Festivalstimmung herrschte auf den Rängen – und bei den Fahrern. „Diese Flaggen zu sehen, diese Energie, diese Menschen, das verstärkt meine Liebe zum Sport noch“, schwärmte Hamilton beim Blick auf die Fanmassen vor dem Start. Voraussetzung für den Grand-Prix-Besuch waren bei den Ticketbesitzern entweder ein negativer Schnelltest oder der Nachweis über eine vollständige Impfung.
„Ich gebe alles“, kündigte Hamilton an, der in der Startaufstellung Besuch von Hollywood-Star Tom Cruise erhielt.

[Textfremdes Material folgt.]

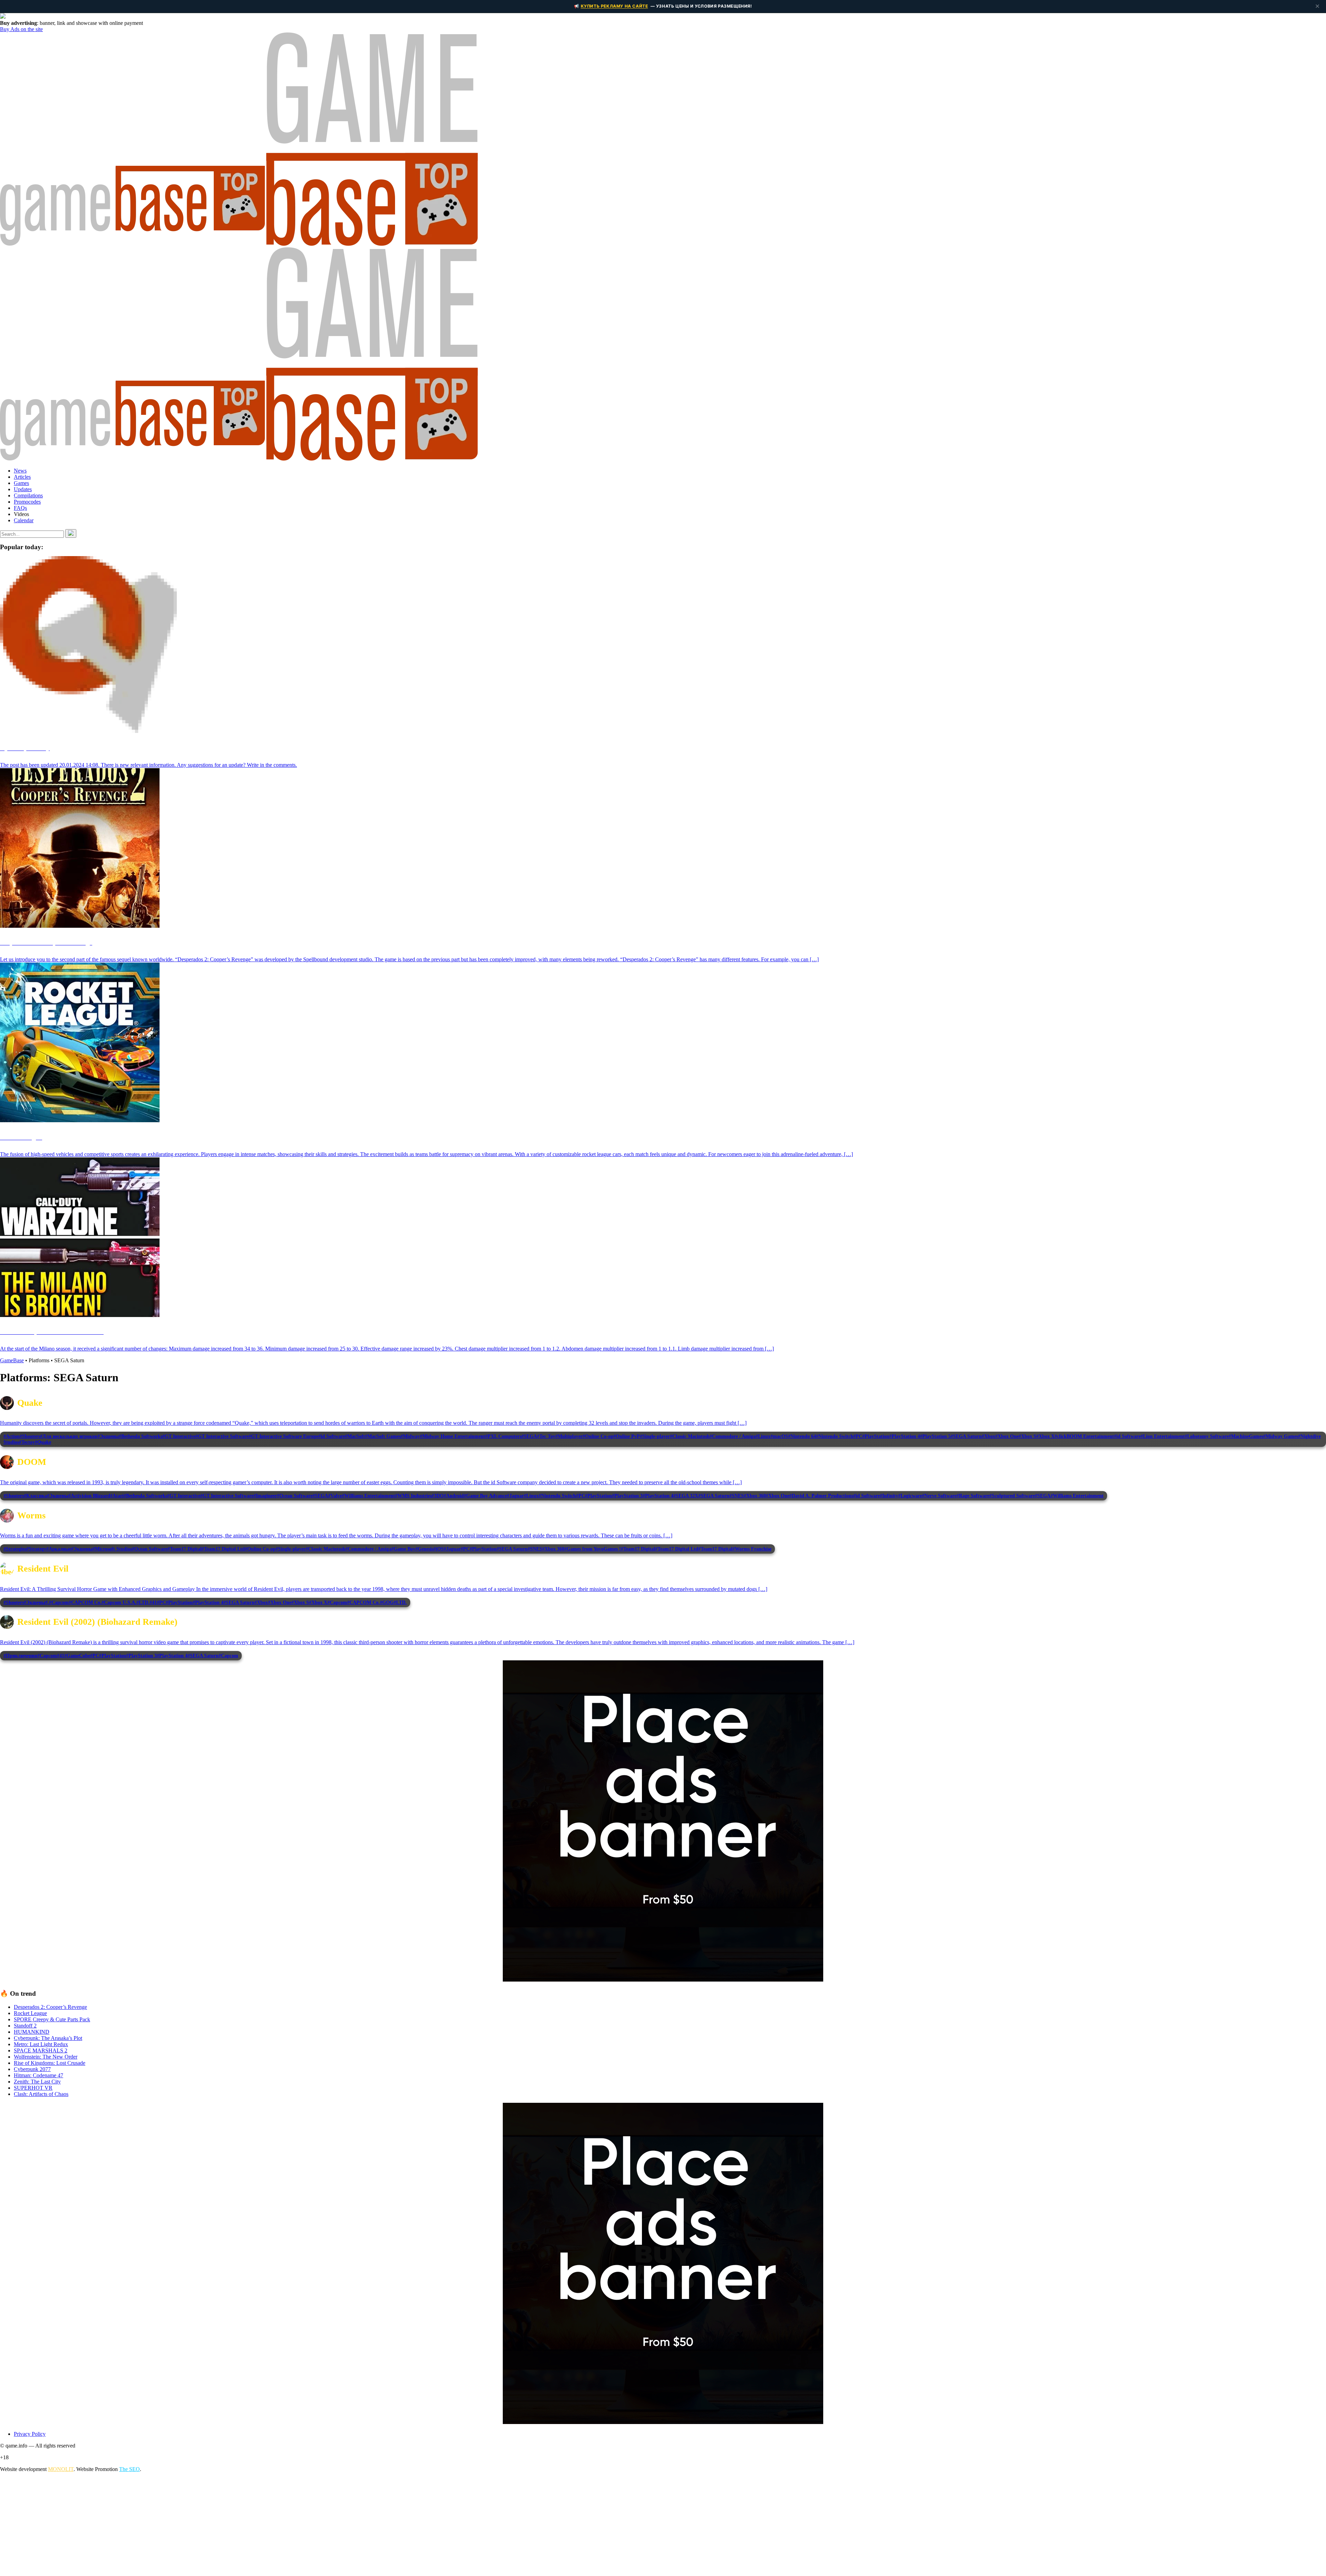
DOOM (31, 1462)
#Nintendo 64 (802, 1436)
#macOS (779, 1436)
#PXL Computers (503, 1436)
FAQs (20, 508)
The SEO (129, 2469)
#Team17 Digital (184, 1549)
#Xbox (988, 1436)
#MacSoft (355, 1436)
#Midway (410, 1436)
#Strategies (14, 1549)
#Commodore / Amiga (733, 1436)
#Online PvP (626, 1436)
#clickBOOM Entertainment (1084, 1436)
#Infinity (889, 1495)
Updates (23, 489)
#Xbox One (1007, 1436)
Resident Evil (42, 1569)
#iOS (438, 1549)
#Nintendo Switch (834, 1436)
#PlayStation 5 (935, 1436)
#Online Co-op (598, 1436)
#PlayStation (875, 1436)
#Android (454, 1495)
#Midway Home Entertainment (452, 1436)
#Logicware (910, 1495)
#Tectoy (27, 1442)
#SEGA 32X (685, 1495)
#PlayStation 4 (904, 1436)
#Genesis (424, 1549)
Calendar (23, 520)
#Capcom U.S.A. (119, 1602)
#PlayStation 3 (627, 1495)
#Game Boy (403, 1549)
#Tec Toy (546, 1436)
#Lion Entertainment (1163, 1436)
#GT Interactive (178, 1436)
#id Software (331, 1436)
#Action (11, 1436)
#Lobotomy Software (1207, 1436)
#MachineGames (1246, 1436)
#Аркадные (58, 1549)
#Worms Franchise (751, 1549)
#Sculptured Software (1012, 1495)
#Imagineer (265, 1495)
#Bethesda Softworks (140, 1436)
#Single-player (655, 1436)
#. (47, 1602)
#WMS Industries (413, 1495)
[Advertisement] (207, 2526)
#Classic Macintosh (690, 1436)
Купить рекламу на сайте (614, 6)
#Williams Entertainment (368, 1495)
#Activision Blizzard (89, 1495)
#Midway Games (1280, 1436)
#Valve (335, 1495)
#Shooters (30, 1436)
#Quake (43, 1442)
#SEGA (529, 1436)
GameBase (12, 1360)
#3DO (438, 1495)
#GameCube (77, 1655)
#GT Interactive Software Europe (283, 1436)
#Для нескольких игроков (68, 1436)
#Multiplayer (569, 1436)
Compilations (28, 495)
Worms (31, 1515)
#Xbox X (1045, 1436)
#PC (857, 1436)
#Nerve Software (939, 1495)
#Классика (35, 1495)
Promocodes (27, 502)
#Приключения (20, 1655)
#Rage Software (973, 1495)
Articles (22, 477)
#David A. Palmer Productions (821, 1495)
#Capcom (59, 1602)
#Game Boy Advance (485, 1495)
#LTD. (143, 1602)
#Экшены (108, 1436)
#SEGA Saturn (966, 1436)
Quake (29, 1403)
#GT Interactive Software (222, 1436)
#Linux (763, 1436)
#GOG (387, 1602)
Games (21, 483)
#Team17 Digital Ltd (223, 1549)
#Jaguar (515, 1495)
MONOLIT (61, 2469)
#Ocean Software (295, 1495)
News (20, 471)
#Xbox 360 (755, 1495)
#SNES (736, 1495)
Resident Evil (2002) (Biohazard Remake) (97, 1622)
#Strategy (36, 1549)
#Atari (117, 1495)
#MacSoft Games (383, 1436)
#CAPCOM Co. (85, 1602)
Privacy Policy (30, 2434)
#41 (153, 1602)
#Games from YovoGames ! (592, 1549)
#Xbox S (1027, 1436)
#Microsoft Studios (112, 1549)
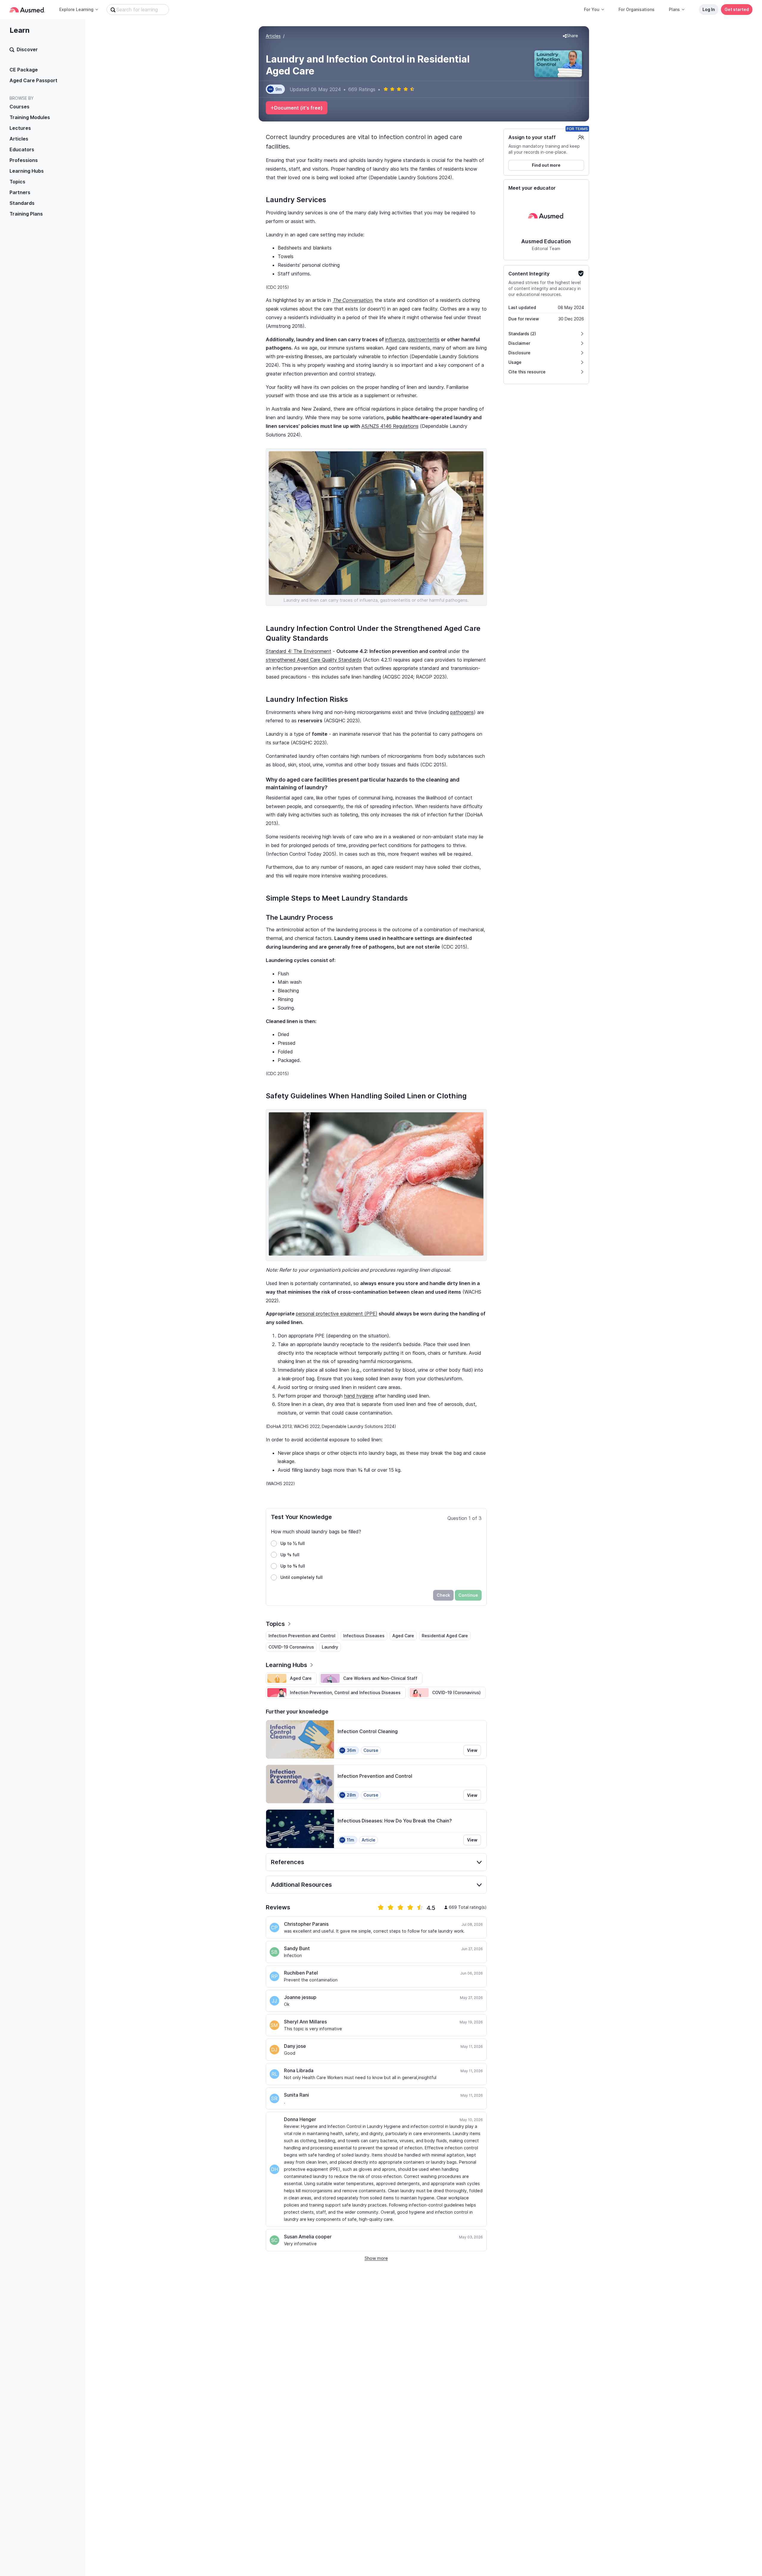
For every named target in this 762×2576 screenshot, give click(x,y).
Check (443, 1595)
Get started (736, 9)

Und dann ging es knallhart los! Seite an Seite duellierten sich Verstappen und Hamilton, nachdem die Roten Ampeln erloschen waren.
Nach nur einer Runde krachte es. In der Copse-Kurve, wo ein Tempo von etwa 290 km/h gefahren wird, touchierten sich der Führende Verstappen und Hamilton an den Reifen. Der Niederländer verlor die Kontrolle, schoss vom Asphalt ins Kiesbett und krachte in die Reifenstapel. „Er hat einen Schock und ist richtig durchgebeutelt worden“, berichtete Marko im TV-Sender Sky. Er bewertete Hamiltons Manöver als „fahrlässiges bis gefährliches Verhalten“und forderte eine Sperre. Verstappens Teamchef Christian Horner schimpfte: „Das ist ein enormer Unfall und es war zu 100 Prozent die Kurve von Max, Hamilton hätte nie in dieser Position sein dürfen.“
Mit einem stehenden Start ging das Spektakel weiter. Hamilton musste nun Gas geben, war er doch von den Rennkommissaren mit einer Zehn-Sekunden-Strafe belegt worden. Hamilton griff vehement an und war auf den letzten Kilometern nochmal dran – und schnappte sich vor Leclerc noch den umjubelten Heimsieg.